Issue with Arabic Text Extraction Using PDF-Extract API

  • January 31, 2025
  • 1 reply
  • 311 views

I am using the PDF-Extract API to extract text from a PDF document that contains both English and Arabic text. The PDF is scannable (non-image, non-OCR).

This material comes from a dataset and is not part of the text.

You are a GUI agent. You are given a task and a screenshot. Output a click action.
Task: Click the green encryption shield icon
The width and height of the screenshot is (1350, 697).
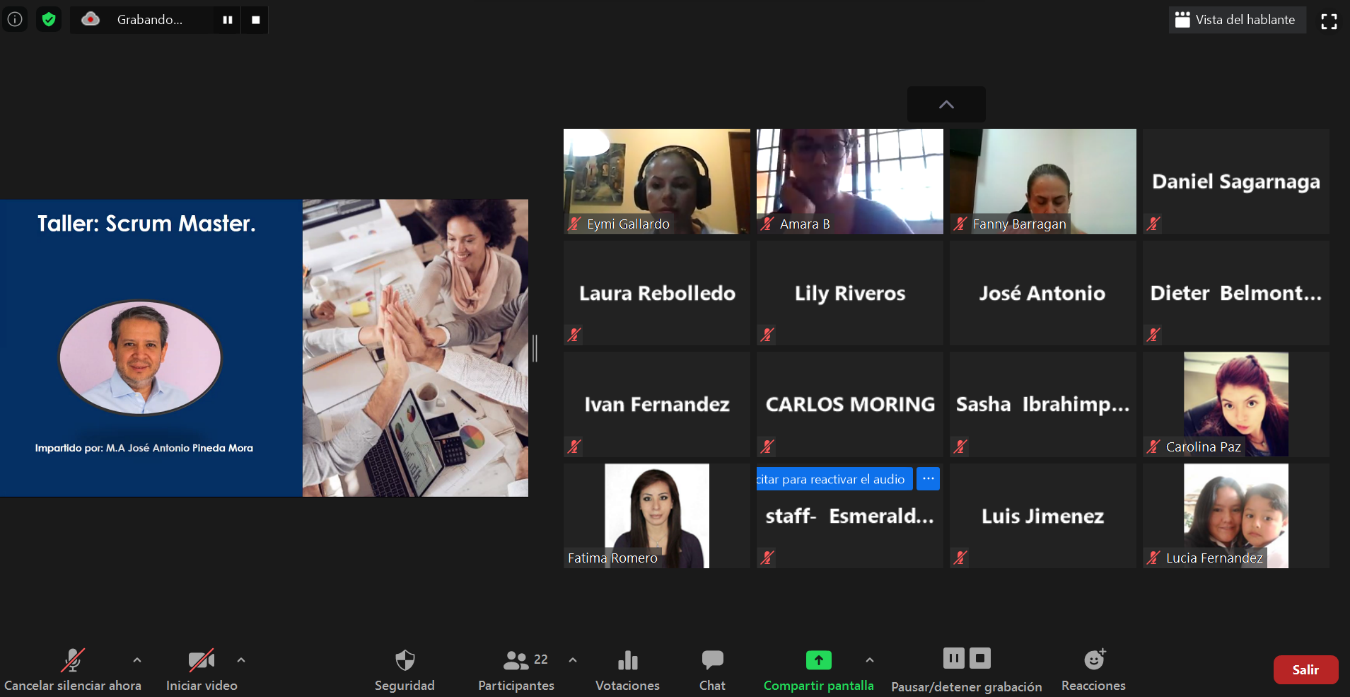(x=49, y=19)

However, I have noticed an issue with how the Arabic script is extracted.

In the original PDF, the Arabic names appear correctly within a paragraph as:

 

محمد مصطفى سالم منصور
منصور ال محمد مصطفى سالم
محمد مصطفى سالم

 


However, the Output is 

 

 

ﺍ
ﻝ
ﺭ
ﻣﺤﻤﺪ ﻣﺼﻄﻔﻰ ﺳﺎﻟﻢ ﻣﻨﺼﻮ
ﺭ
ﺍ
ﻝ
ﻣﻨﺼﻮﻣﺤﻤﺪ ﻣﺼﻄﻔﻰ ﺳﺎﻟﻢ
ﻣﺤﻤﺪ ﻣﺼﻄﻔﻰ ﺳﺎﻟﻢ


Additionally, the extracted Arabic text moves to the beginning of the paragraph instead of retaining its original position in the document.

 

I would like to understand:

  1. What is the cause of this issue?
  2. Is there a fix or workaround available to correctly extract non-Latin text while maintaining its formatting and position?

 

1 reply

Joel Geraci
Community Expert
Community Expert
February 3, 2025

I'm not sure how you are getting anything at all from the Arabic text.  Those areas should be identified as "Figures". The API is currently optimized for English language content.